→ The task
All lines in the data below carrying the string "button" are to be located and copied.

Records from a data collection:
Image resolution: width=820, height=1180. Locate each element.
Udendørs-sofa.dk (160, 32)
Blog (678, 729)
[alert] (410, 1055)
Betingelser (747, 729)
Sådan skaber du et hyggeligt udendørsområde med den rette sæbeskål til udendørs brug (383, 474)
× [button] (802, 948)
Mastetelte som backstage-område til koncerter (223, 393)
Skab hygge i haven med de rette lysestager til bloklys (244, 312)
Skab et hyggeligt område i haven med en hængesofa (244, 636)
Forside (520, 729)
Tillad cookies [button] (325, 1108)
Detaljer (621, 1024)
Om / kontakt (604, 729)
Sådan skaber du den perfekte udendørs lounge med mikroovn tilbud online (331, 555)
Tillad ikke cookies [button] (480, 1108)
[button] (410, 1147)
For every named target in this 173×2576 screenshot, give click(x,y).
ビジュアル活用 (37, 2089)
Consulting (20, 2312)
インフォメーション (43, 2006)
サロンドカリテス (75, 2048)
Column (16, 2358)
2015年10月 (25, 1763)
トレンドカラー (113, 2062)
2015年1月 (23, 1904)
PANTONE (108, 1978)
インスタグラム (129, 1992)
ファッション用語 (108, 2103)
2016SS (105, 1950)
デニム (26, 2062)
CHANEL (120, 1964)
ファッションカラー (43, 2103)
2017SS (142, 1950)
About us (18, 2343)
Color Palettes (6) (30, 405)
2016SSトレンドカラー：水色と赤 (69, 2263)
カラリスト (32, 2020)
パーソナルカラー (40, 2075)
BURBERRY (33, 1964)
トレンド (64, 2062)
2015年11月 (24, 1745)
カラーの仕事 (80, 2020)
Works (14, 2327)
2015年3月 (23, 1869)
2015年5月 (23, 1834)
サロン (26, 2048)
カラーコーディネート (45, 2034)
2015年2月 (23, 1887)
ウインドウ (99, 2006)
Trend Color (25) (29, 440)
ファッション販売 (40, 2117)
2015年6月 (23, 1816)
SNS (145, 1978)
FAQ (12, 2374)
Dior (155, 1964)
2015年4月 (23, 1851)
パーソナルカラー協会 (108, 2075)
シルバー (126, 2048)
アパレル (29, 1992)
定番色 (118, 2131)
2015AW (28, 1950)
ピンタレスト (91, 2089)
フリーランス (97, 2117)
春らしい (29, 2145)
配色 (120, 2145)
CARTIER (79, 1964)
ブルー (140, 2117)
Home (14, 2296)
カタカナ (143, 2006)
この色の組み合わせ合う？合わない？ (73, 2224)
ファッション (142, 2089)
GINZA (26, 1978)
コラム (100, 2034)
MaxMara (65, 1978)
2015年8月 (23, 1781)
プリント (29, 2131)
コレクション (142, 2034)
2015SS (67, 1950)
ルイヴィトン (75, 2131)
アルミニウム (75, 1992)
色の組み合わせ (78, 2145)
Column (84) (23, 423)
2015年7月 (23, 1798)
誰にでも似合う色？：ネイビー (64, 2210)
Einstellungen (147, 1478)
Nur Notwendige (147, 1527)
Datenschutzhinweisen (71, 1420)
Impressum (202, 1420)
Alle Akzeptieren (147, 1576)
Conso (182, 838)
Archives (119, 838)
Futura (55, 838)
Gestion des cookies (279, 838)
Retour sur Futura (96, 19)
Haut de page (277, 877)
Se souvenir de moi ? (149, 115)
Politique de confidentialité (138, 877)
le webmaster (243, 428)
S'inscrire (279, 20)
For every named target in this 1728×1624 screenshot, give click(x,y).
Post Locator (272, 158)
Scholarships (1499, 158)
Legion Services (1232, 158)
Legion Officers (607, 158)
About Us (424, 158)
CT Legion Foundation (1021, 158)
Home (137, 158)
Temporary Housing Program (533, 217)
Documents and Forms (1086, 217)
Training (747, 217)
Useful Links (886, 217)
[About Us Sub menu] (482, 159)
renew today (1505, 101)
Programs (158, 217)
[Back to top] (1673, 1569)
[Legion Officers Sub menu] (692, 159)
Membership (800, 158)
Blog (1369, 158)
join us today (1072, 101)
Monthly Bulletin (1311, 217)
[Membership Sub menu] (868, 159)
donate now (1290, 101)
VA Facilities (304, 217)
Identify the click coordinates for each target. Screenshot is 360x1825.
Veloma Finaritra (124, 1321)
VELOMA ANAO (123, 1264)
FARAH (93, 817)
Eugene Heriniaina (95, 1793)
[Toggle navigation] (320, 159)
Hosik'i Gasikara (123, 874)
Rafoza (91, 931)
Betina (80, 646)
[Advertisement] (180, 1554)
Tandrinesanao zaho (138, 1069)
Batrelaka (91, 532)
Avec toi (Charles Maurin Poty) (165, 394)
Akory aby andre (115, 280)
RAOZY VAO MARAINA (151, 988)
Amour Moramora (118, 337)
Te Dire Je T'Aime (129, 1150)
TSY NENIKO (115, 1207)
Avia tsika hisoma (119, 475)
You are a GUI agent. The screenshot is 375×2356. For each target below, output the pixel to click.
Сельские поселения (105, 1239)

→ The answer
× [button] (802, 948)
Tillad cookies [button] (325, 1108)
Tillad ikke cookies [button] (480, 1108)
[button] (410, 1147)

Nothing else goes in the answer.